Önce profesyonelce bakıp bunu görmek lazım.
*
Seçimde insanlar Akın Kavi’ye oy vermedi.
Başkan Alan’a verdi.
Başkan Alan, belediyeyi böyle durumla karşı kaşıya kalmaktan kurtarmak için Ak Partili belediyelerden 20 hibe otobüs alıp ertesi gün seferlere başlatabilmiş mi?
Hayır!
Onu yapabilse bak o zaman ‘sorunu çözdüm’ diyebilirdi.
*
Hep derim.
Herkes bu şehrin insanı.
Kişisel meseleler ortak aklın, empatinin önüne geçmemeli.
Halk önce otobüse, o da gelmeyince sonuca bakar.
*
Bu ve diğer konularda uzlaştırıcı olması gereken Vali Mustafa Tutulmaz, Milletvekili Hamdi Uçar, İl Başkanı Zeki Tosun, Merkez İlçe Başkanı Mükerrem Ayçiçek nerede?

Resmi kaçakçılık!
Bizim kömürcülerle ilgili yazılar yazıyorum.
İnsanlar yaşasın.
Mağduriyetler giderilsin.
İnsanlar zor şartlarda da olsa ekmek parası kazansın.
Şehirde esnaf biraz olsun diye.
Sürekli yazarım.
Pozitif tarafından bakarım.
Ama kömürcülerimizin de hırsızları, talancıları, yalancıları, fırsatçıları, emek sömürücüleri yok mu?

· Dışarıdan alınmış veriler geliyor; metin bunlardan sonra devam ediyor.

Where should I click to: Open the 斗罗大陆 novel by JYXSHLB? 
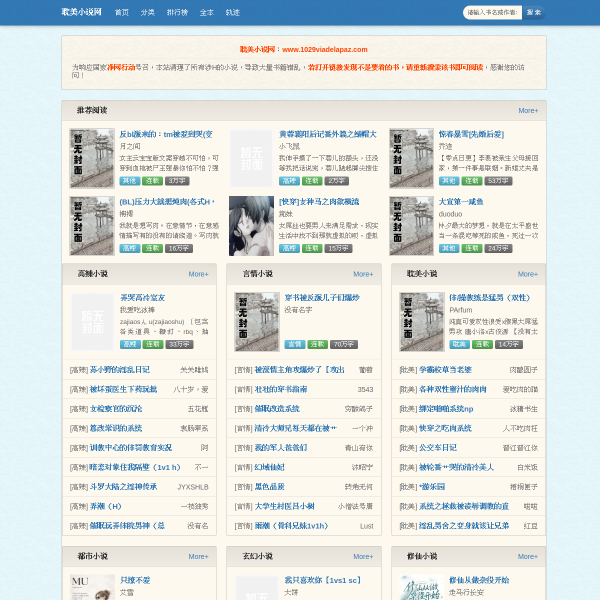click(123, 486)

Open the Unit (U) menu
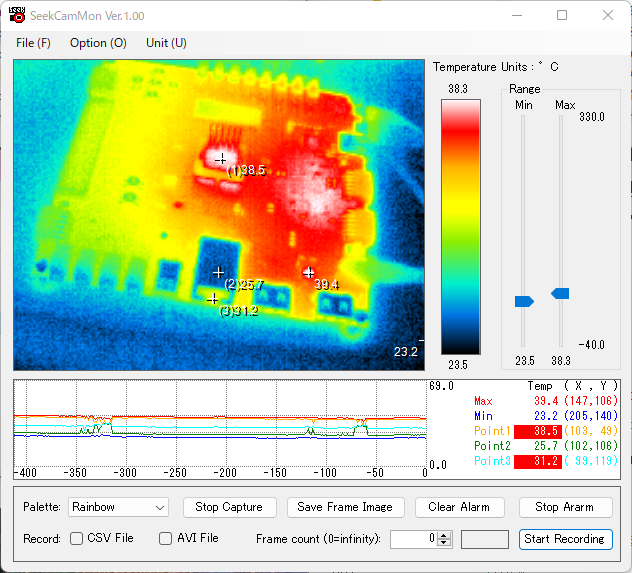coord(166,43)
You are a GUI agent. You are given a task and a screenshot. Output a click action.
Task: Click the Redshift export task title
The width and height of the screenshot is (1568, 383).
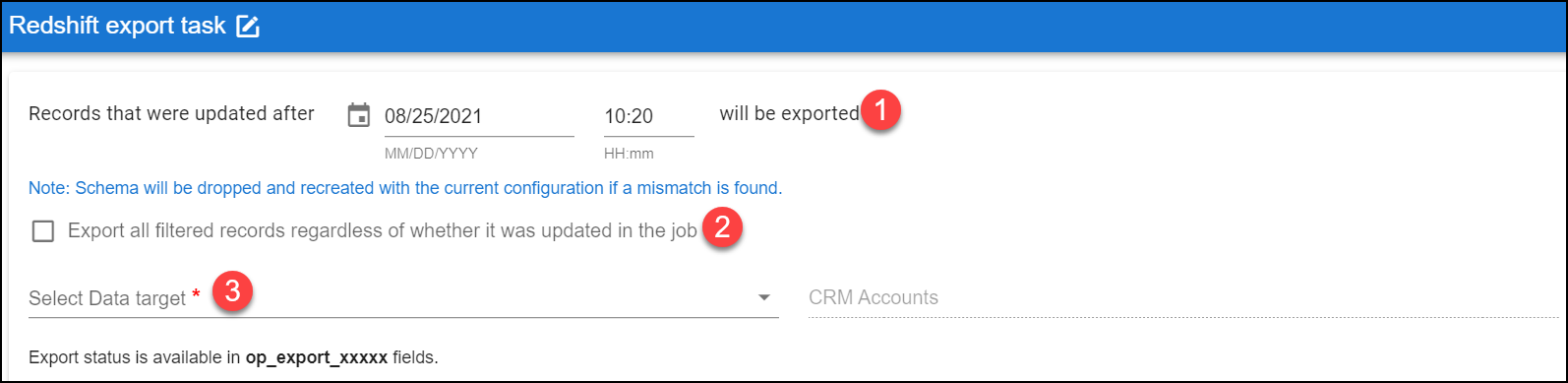118,26
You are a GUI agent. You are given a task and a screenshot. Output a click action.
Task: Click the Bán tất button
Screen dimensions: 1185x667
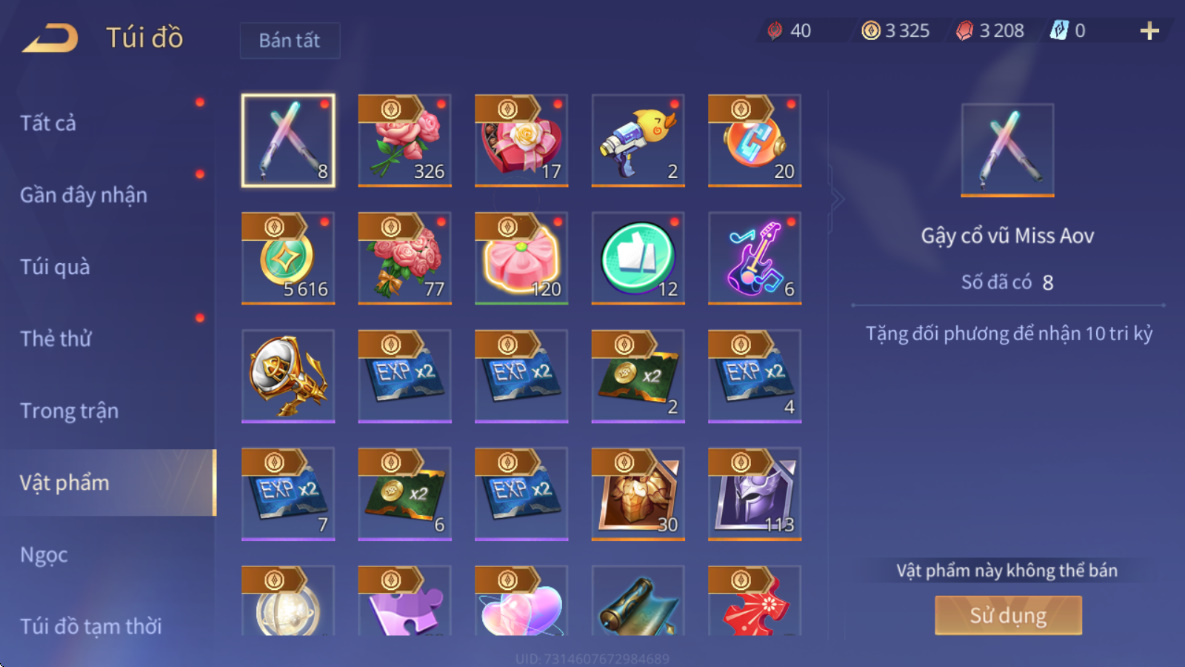coord(289,40)
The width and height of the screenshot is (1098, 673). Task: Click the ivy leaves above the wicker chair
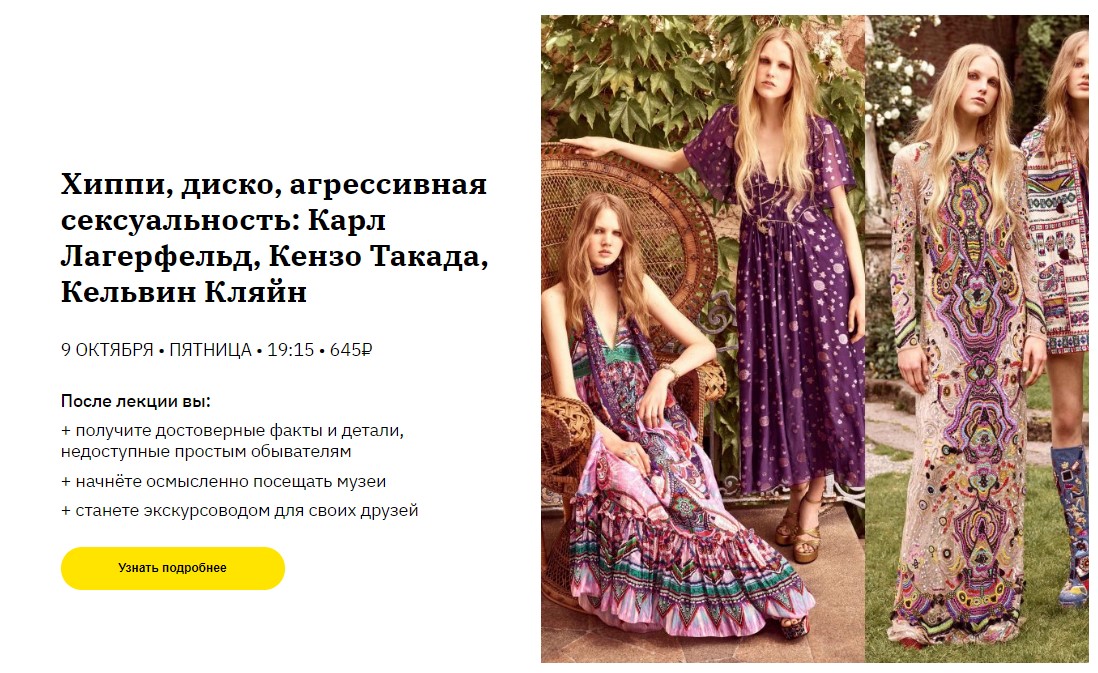pyautogui.click(x=630, y=77)
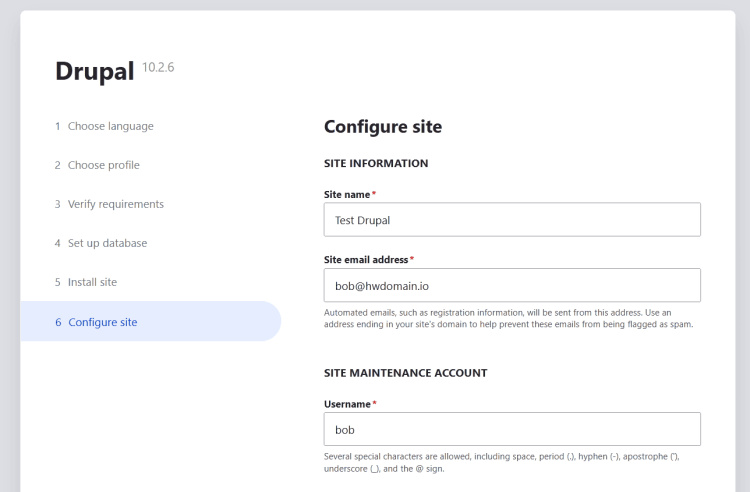Image resolution: width=750 pixels, height=492 pixels.
Task: Click the Username field label
Action: point(346,404)
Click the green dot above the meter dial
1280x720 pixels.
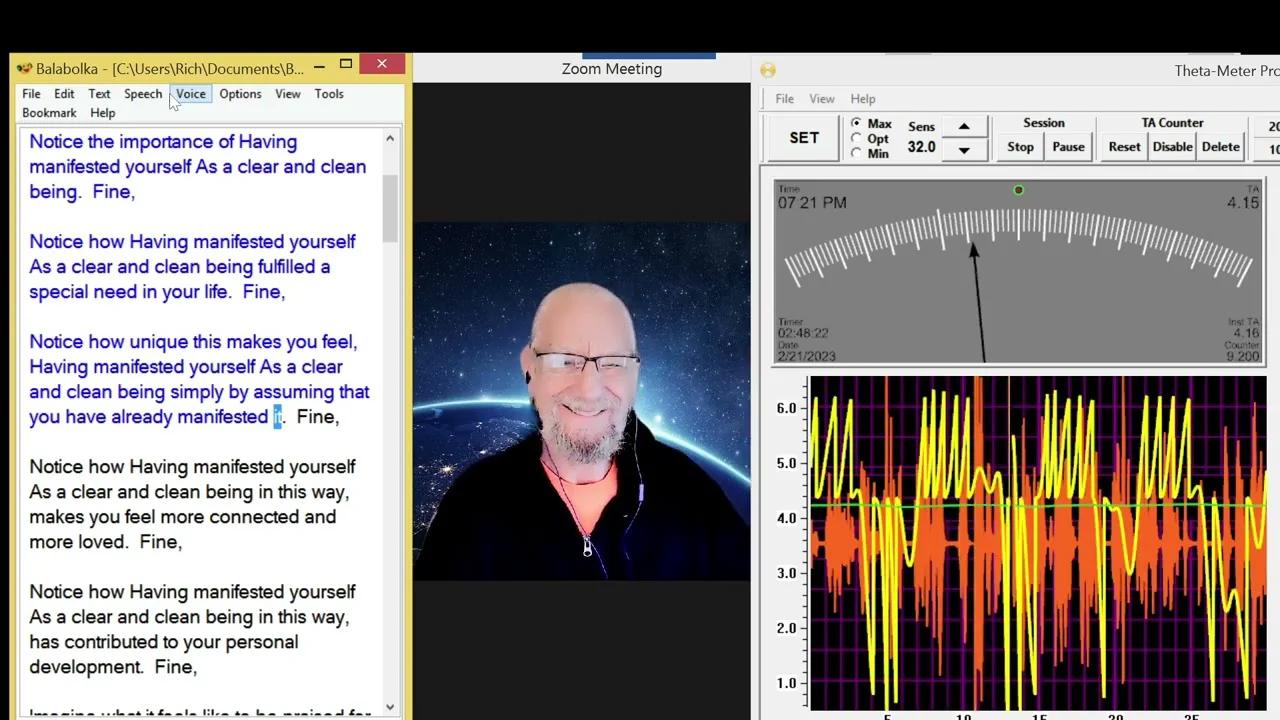click(x=1018, y=190)
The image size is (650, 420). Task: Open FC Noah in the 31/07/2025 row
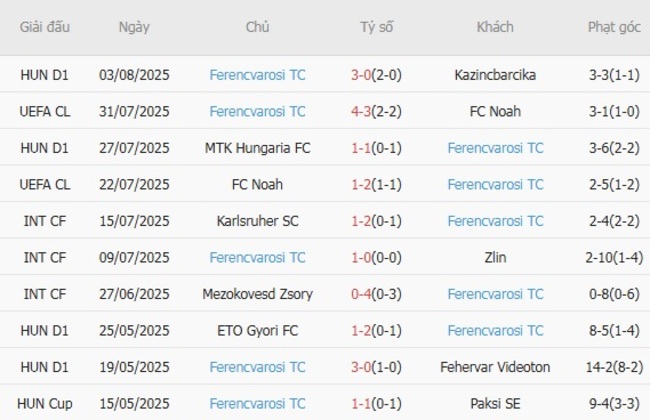[x=495, y=111]
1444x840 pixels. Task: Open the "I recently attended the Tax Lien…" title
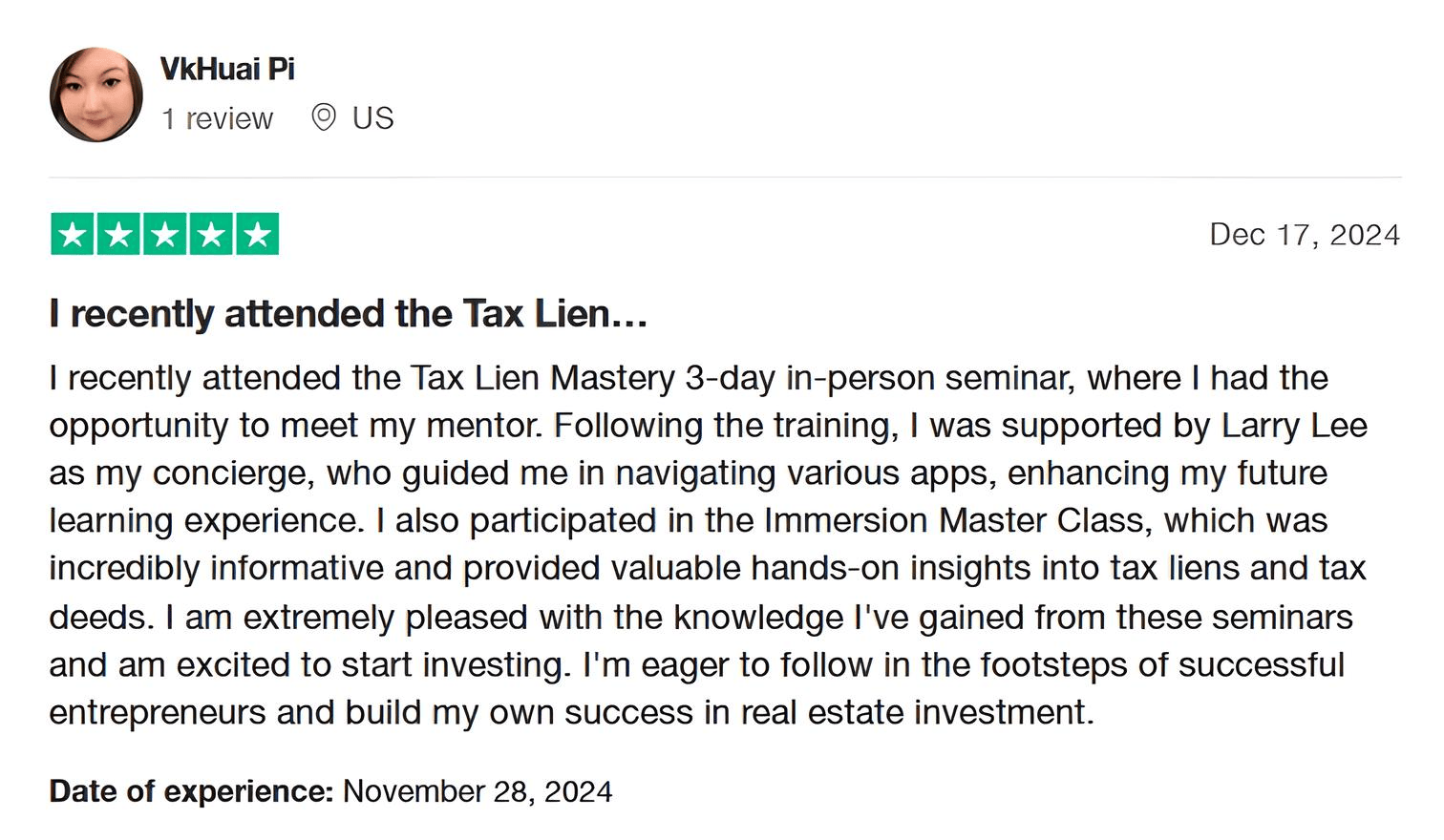[x=349, y=314]
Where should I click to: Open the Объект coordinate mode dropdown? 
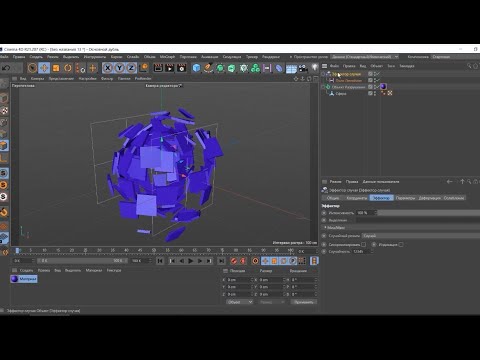pyautogui.click(x=239, y=302)
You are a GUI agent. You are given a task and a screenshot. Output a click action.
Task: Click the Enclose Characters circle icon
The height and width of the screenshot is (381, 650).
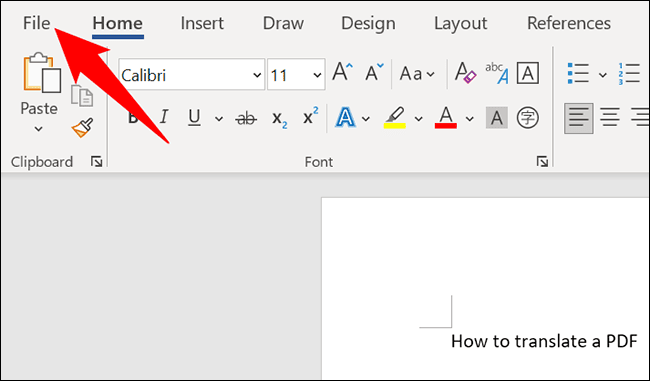[x=528, y=118]
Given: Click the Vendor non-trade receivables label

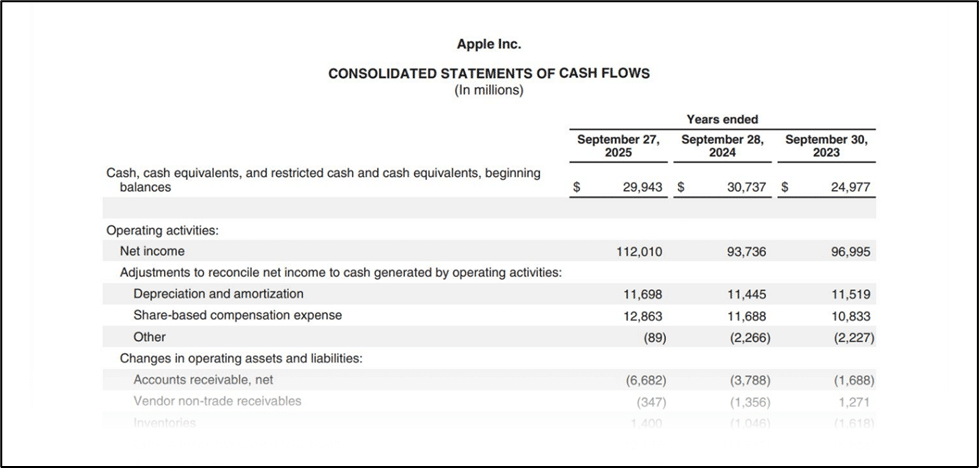Looking at the screenshot, I should 217,401.

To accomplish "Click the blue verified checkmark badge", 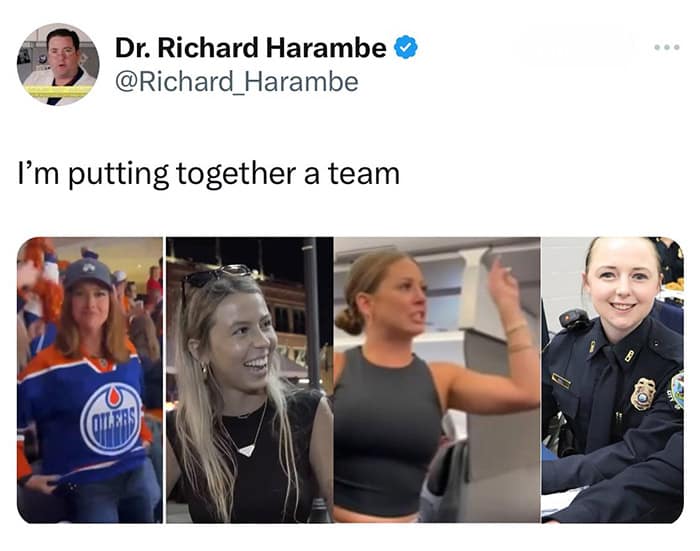I will tap(405, 47).
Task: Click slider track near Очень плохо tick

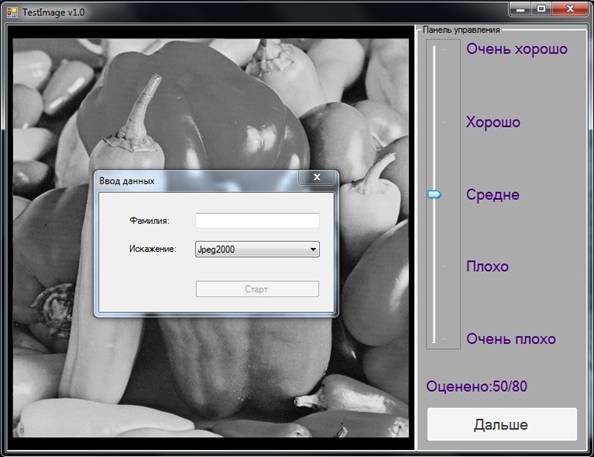Action: (x=434, y=339)
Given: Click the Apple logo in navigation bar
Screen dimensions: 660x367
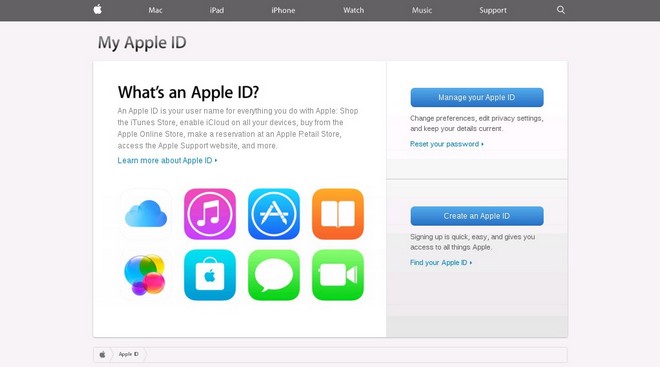Looking at the screenshot, I should (x=98, y=9).
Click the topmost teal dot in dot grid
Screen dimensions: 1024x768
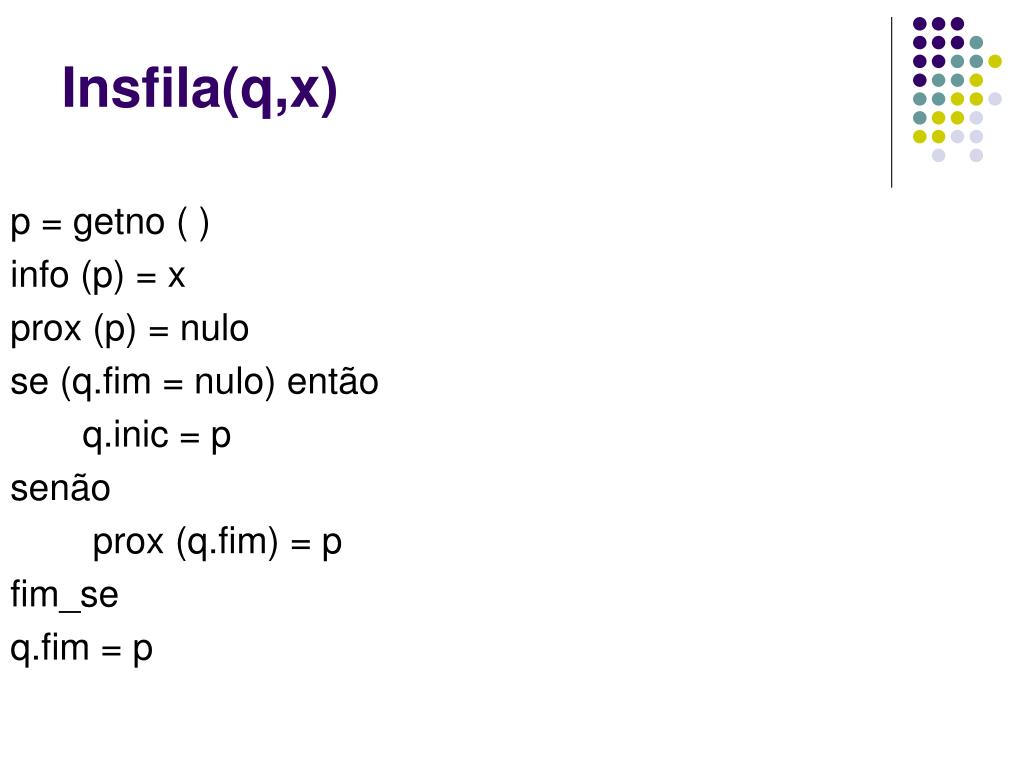[x=976, y=43]
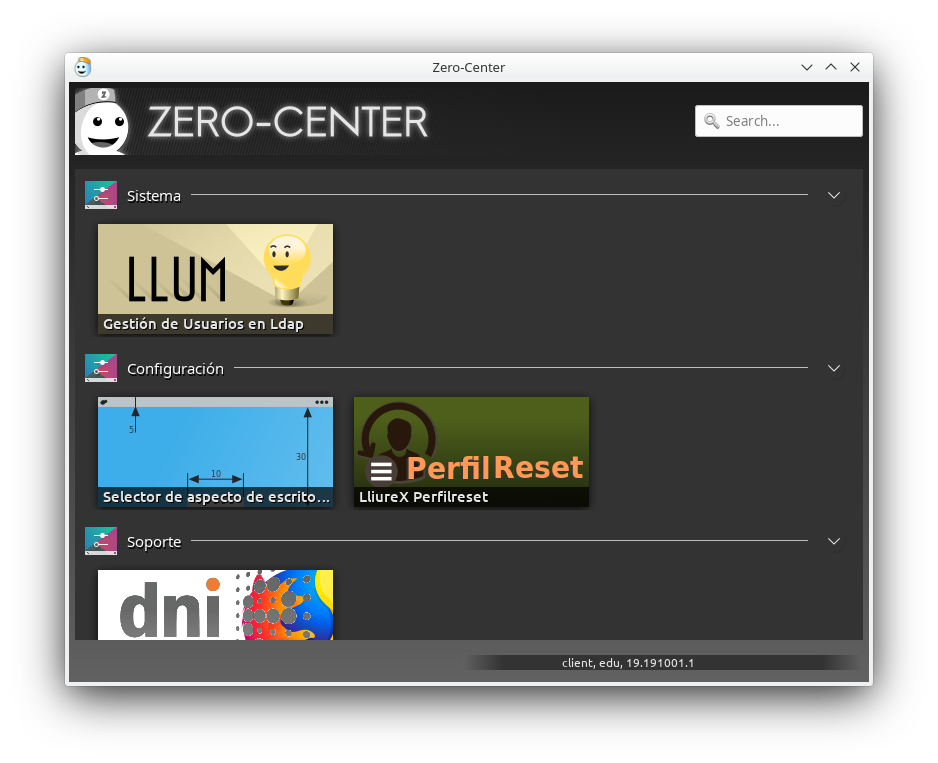Image resolution: width=938 pixels, height=763 pixels.
Task: Click the Sistema section label
Action: click(154, 196)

Son model arabalarla gez, kaçırdığın vergileri çatır çatır ye, kayıt dışı kazançla saltanat sür, garibanın üzerinden servet kazan, tazminatına el koy, sömür sonra gel işadamıyım diye makamlarda siyasi partilerde kimlik kazan.
Şunu bilin ki o garibanların, o ölümlerin iki elleri yakanızda.
Gazipaşa’da veya farklı noktalarda bin bir zahmetle vergi vermeye çalışan esnafın tepesine binen kurumlara düşen görev önce bu işlere göz yummaktan vazgeçmek olmalı.
Takip ediyoruz!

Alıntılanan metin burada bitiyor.